## Start Dataset
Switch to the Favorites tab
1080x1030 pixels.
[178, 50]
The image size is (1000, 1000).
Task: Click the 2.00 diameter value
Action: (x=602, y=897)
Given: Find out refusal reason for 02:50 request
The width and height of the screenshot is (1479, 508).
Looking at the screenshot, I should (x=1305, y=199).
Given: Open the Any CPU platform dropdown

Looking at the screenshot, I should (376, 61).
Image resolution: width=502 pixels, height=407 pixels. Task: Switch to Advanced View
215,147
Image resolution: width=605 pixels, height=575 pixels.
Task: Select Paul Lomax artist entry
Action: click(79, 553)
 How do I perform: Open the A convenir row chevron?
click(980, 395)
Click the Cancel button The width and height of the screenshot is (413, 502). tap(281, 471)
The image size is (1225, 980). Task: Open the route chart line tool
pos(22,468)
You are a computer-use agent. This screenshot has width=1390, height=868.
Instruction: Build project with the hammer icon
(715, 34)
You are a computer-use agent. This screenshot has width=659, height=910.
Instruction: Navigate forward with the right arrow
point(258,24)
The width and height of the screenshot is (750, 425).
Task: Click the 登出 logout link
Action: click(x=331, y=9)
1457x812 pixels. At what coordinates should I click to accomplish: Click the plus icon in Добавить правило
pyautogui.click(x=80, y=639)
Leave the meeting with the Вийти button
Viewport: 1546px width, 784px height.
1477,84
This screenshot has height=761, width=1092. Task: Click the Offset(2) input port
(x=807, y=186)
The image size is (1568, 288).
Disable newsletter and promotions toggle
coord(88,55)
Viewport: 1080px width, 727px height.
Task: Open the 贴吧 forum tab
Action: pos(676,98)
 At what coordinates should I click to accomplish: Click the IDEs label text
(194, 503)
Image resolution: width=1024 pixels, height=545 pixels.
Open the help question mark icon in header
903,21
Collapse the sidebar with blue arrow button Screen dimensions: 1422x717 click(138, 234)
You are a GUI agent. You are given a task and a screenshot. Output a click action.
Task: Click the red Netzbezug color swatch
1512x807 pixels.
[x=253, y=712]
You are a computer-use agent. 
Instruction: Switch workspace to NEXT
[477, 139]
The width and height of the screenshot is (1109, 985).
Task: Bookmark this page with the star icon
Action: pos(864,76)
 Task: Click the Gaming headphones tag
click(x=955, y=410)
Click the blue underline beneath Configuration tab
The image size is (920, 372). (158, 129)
## End Dataset
Given request - Reproduce the lines above verbatim, from the first through the last.

Expected output -
Switch to the Favorites tab
1080x1030 pixels.
[178, 50]
The image size is (1000, 1000).
Task: Click the 2.00 diameter value
Action: (x=602, y=897)
Given: Find out refusal reason for 02:50 request
The width and height of the screenshot is (1479, 508).
Looking at the screenshot, I should (x=1305, y=199).
Given: Open the Any CPU platform dropdown

Looking at the screenshot, I should (376, 61).
Image resolution: width=502 pixels, height=407 pixels. Task: Switch to Advanced View
215,147
Image resolution: width=605 pixels, height=575 pixels.
Task: Select Paul Lomax artist entry
Action: click(79, 553)
 How do I perform: Open the A convenir row chevron?
click(980, 395)
Click the Cancel button The width and height of the screenshot is (413, 502). tap(281, 471)
The image size is (1225, 980). Task: Open the route chart line tool
pos(22,468)
You are a computer-use agent. This screenshot has width=1390, height=868.
Instruction: Build project with the hammer icon
(715, 34)
You are a computer-use agent. This screenshot has width=659, height=910.
Instruction: Navigate forward with the right arrow
point(258,24)
The width and height of the screenshot is (750, 425).
Task: Click the 登出 logout link
Action: click(x=331, y=9)
1457x812 pixels. At what coordinates should I click to accomplish: Click the plus icon in Добавить правило
pyautogui.click(x=80, y=639)
Leave the meeting with the Вийти button
Viewport: 1546px width, 784px height.
1477,84
This screenshot has height=761, width=1092. Task: Click the Offset(2) input port
(x=807, y=186)
The image size is (1568, 288).
Disable newsletter and promotions toggle
coord(88,55)
Viewport: 1080px width, 727px height.
Task: Open the 贴吧 forum tab
Action: pos(676,98)
 At what coordinates should I click to accomplish: Click the IDEs label text
(194, 503)
Image resolution: width=1024 pixels, height=545 pixels.
Open the help question mark icon in header
903,21
Collapse the sidebar with blue arrow button Screen dimensions: 1422x717 click(138, 234)
You are a GUI agent. You are given a task and a screenshot. Output a click action.
Task: Click the red Netzbezug color swatch
1512x807 pixels.
[x=253, y=712]
You are a computer-use agent. 
Instruction: Switch workspace to NEXT
[477, 139]
The width and height of the screenshot is (1109, 985).
Task: Bookmark this page with the star icon
Action: pos(864,76)
 Task: Click the Gaming headphones tag
click(x=955, y=410)
Click the blue underline beneath Configuration tab
The image size is (920, 372). (158, 129)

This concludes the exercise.